JudikaturJustiz10Os174/86

10Os174/86 – OGH Entscheidung

Entscheidung
15. Dezember 1986

Kopf

Der Oberste Gerichtshof hat am 15.Dezember 1986 durch den Senatspräsidenten des Obersten Gerichtshofes Dr. Bernardini als Vorsitzenden und durch die Hofräte des Obersten Gerichtshofes Dr. Friedrich, Dr. Reisenleitner, Dr. Kuch sowie Dr. Massauer als weitere Richter in Gegenwart des Richteramtsanwärters Dr. Sulzbacher als Schriftführer in der Strafsache gegen Rudolf M*** und einen anderen Angeklagten wegen des Verbrechens des teils vollendeten, teils versuchten schweren gewerbsmäßigen Diebstahls durch Einbruch nach §§ 127 Abs. 1 und Abs. 2 Z 1, 128 Abs. 2, 129 Z 1 und 2, 130 erster Fall und 15 StGB sowie anderer strafbarer Handlungen, AZ 36 Vr 1359/84 des Landesgerichtes Innsbruck, über die von der Generalprokuratur gegen die Beschlüsse des Landesgerichtes Innsbruck vom 26.Juni 1986, ON 143, und des Oberlandesgerichtes Innsbruck als Beschwerdegericht vom 29.Juli 1986, AZ 4 Bs 414/86, ON 147, erhobene Nichtigkeitsbeschwerde zur Wahrung des Gesetzes nach öffentlicher Verhandlung in Anwesenheit des Vertreters des Generalprokurators, Generalanwalt Dr. Kodek, jedoch in Abwesenheit des Angeklagten Rudolf M*** und seines Verteidigers, zu Recht erkannt:

Spruch

Die Nichtigkeitsbeschwerde wird verworfen.

Text

Gründe:

Im Verfahren zum AZ 36 Vr 3981/82 (später überdies: Hv 249/83) des Landesgerichtes Innsbruck wurde über Rudolf M*** wegen des Verdachts, er habe "eine Reihe von Einbruchsdiebstählen sowie eine gefährliche Drohung" begangen, mit Beschluß vom 11.April 1983 aus den Gründen des § 180 Abs. 2 Z 1 und 3 StPO die Untersuchungshaft verhängt (ON 68), aus der er drei Tage später mit Zustimmung des Staatsanwalts (S 3 h/I) gegen Erlag einer Sicherheitsleistung (ON 75) in der von der Ratskammer bestimmten Höhe von 30.000 S (ON 70) und gegen Gelöbnis im Sinn des § 180 Abs. 5 Z 1 StPO (S 161 a/I) entlassen wurde (ON 76).

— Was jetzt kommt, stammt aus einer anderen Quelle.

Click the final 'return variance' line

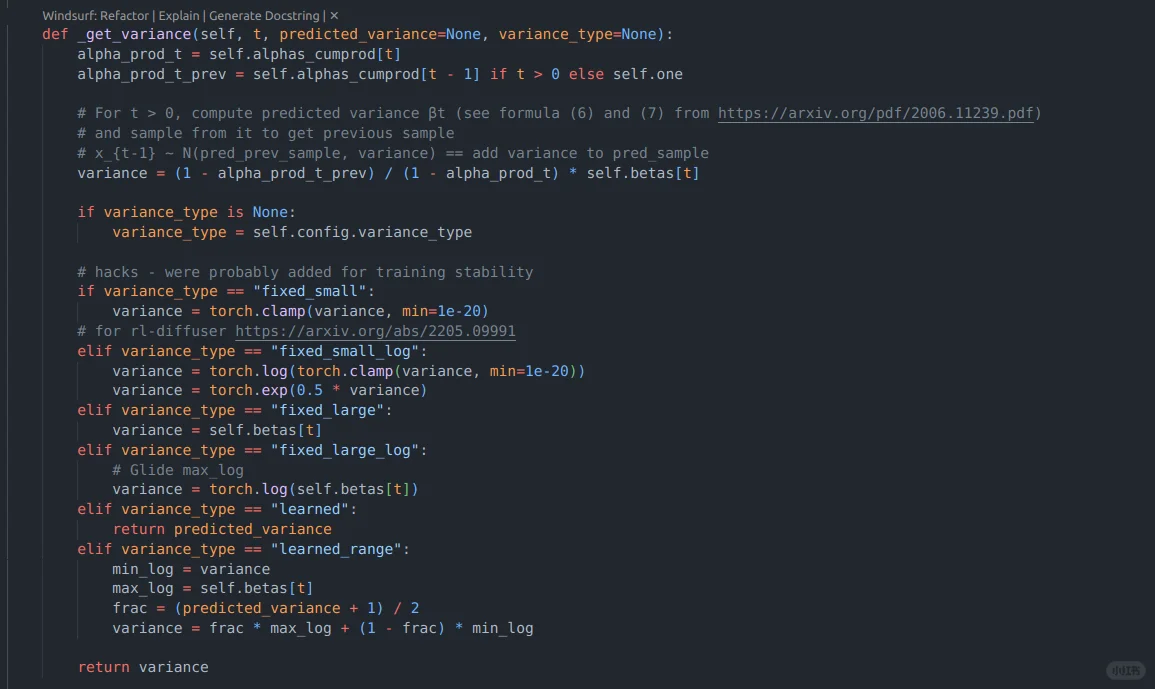point(143,667)
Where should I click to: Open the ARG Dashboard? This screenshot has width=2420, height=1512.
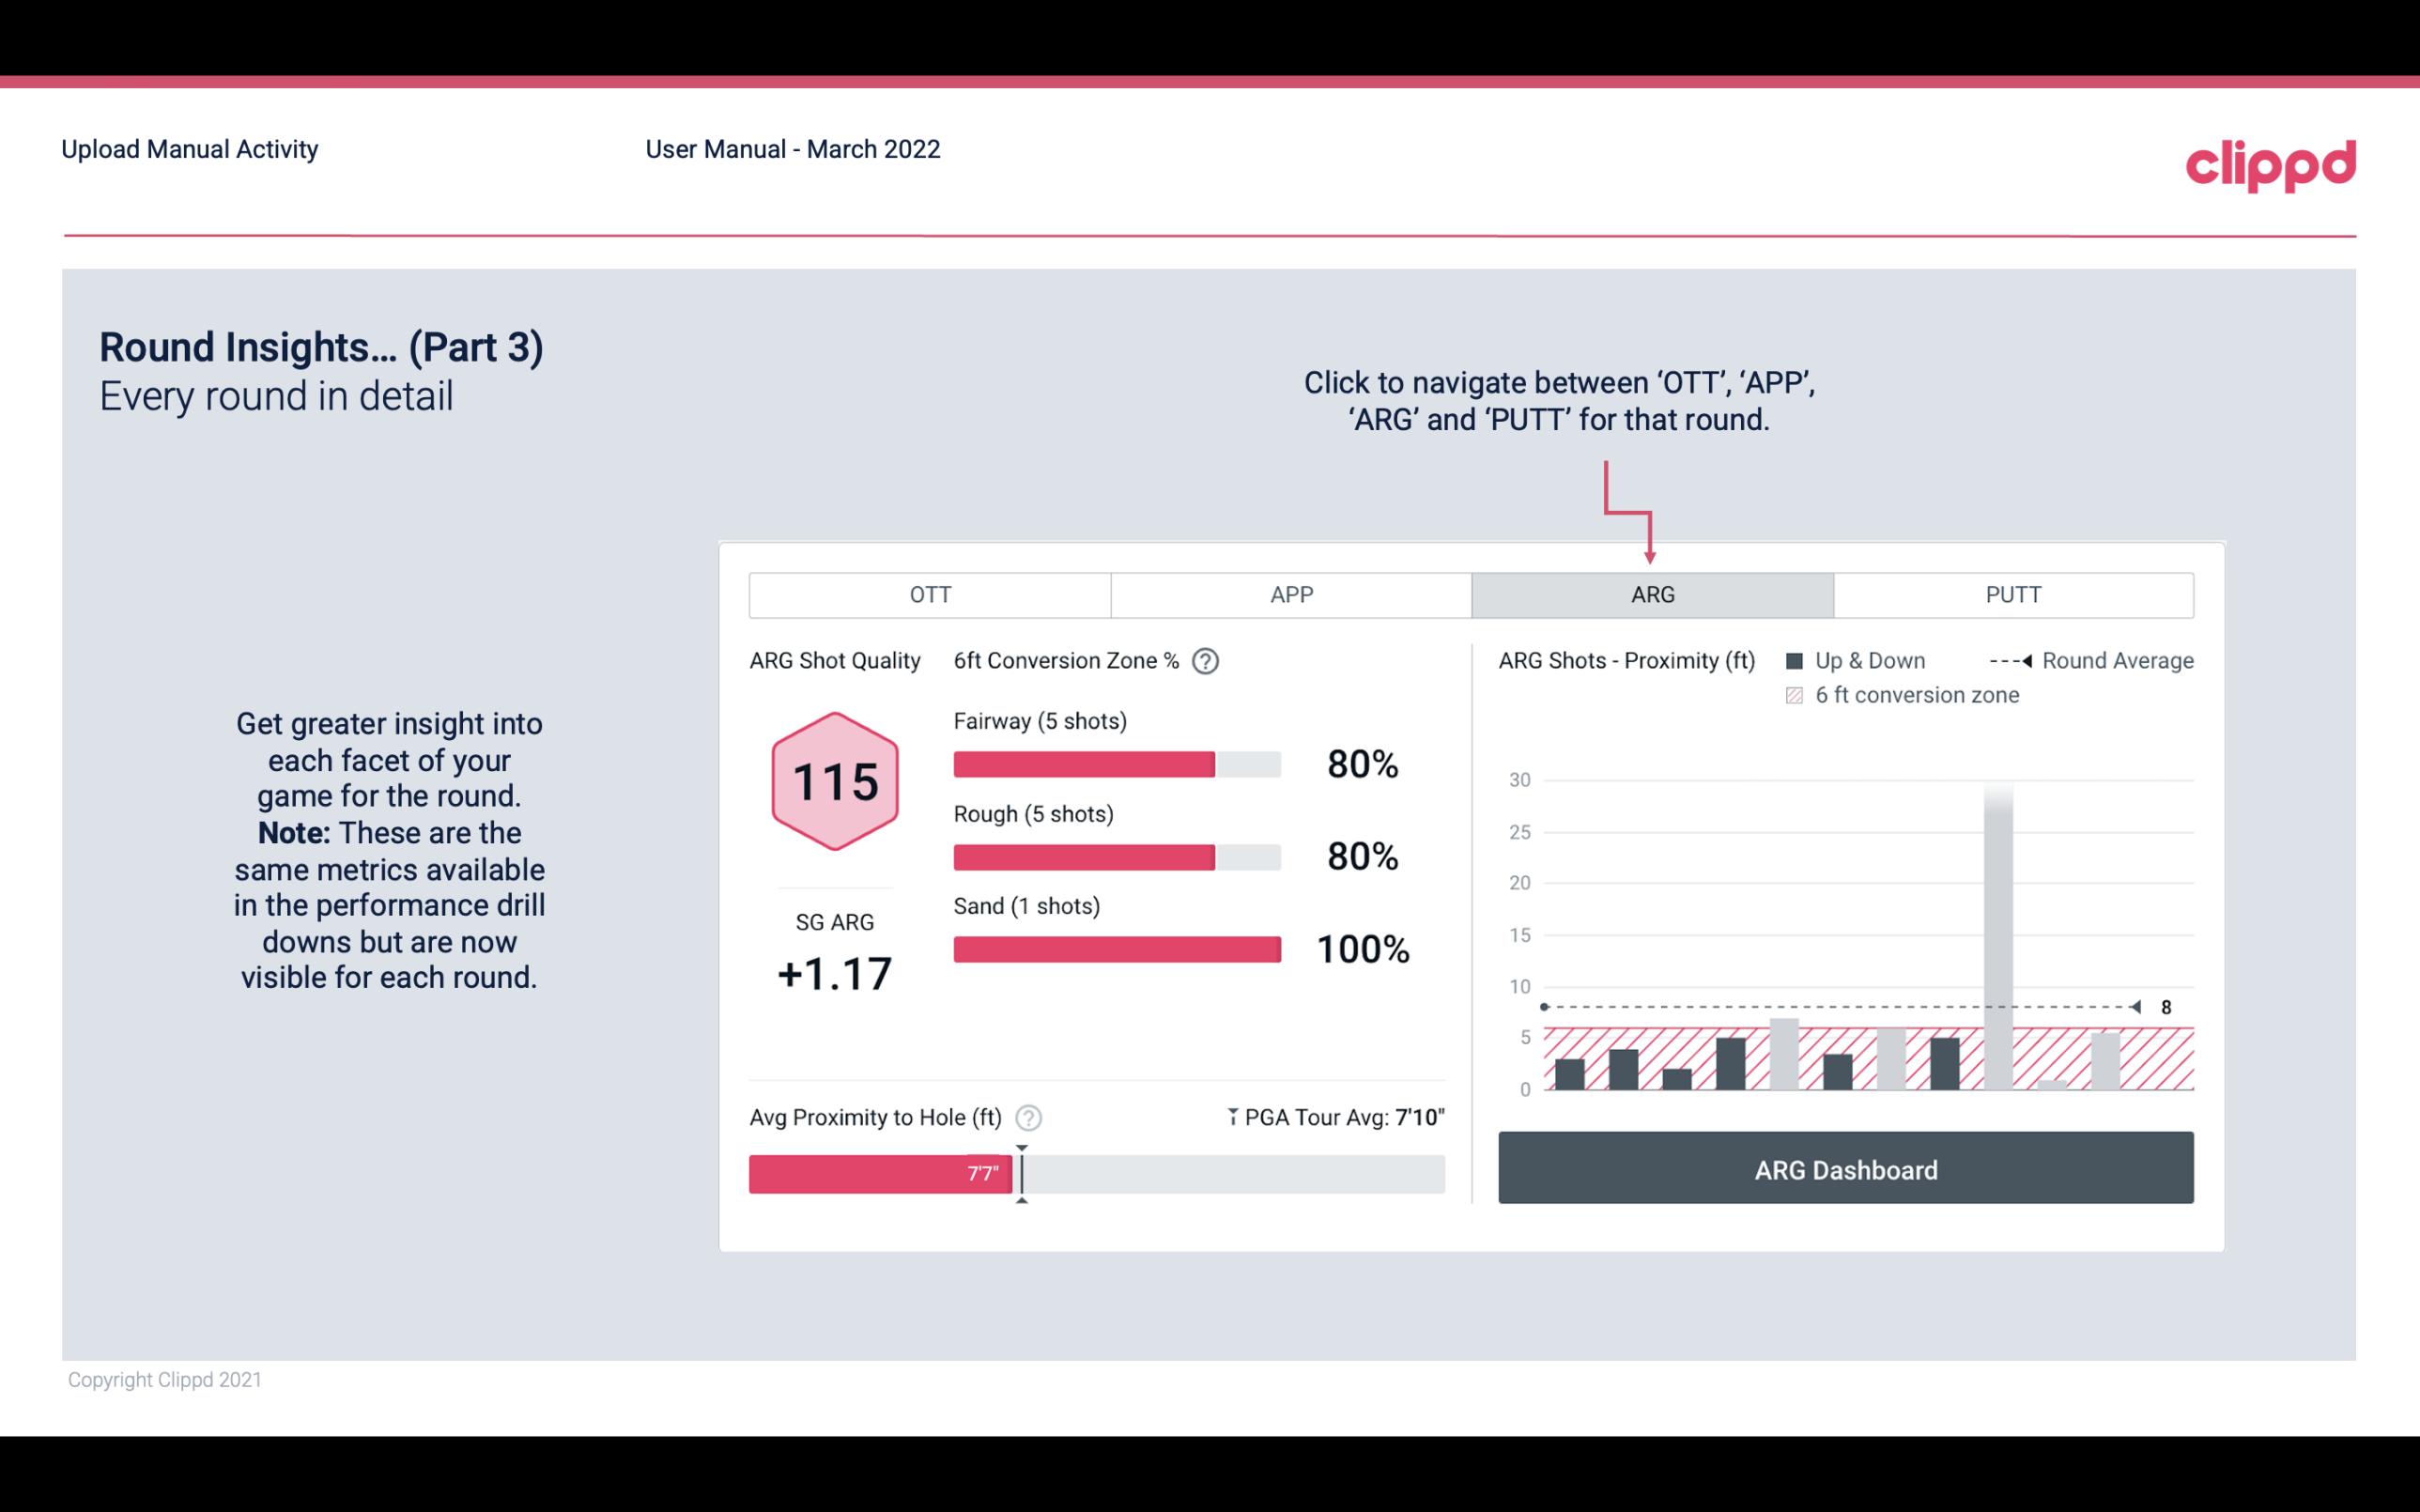click(x=1845, y=1167)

In Ansehung eines Teiles jener Fakten, auf die sich die Verhängung der Untersuchungshaft und deren Aufhebung gegen Kaution bezogen hatten (Anklage-Punkte A. I. 1. a, c, d, e, g, 2. a, b, c, II. 2., C. 1.), wurde das Verfahren in der Hauptverhandlung gemäß § 57 StPO ausgeschieden (S 64/III); ansonsten wurde der genannte Angeklagte insoweit mit Urteil vom 9.April 1984 zum Teil (Anklage-Fakten A. I. 1. b, h, 6., II. 1. b; D.) schuldig erkannt und zum Teil (Anklage-Fakten A. I. 1. f, 4., II. 1. a, H.) freigesprochen (ON 147); seine Rechtsmittel gegen den Schuldspruch blieben erfolglos (ON 161). Aus dem Vollzug der über ihn verhängten Freiheitsstrafe wurde der Verurteilte am 21.Mai 1986 bedingt entlassen (ON 215).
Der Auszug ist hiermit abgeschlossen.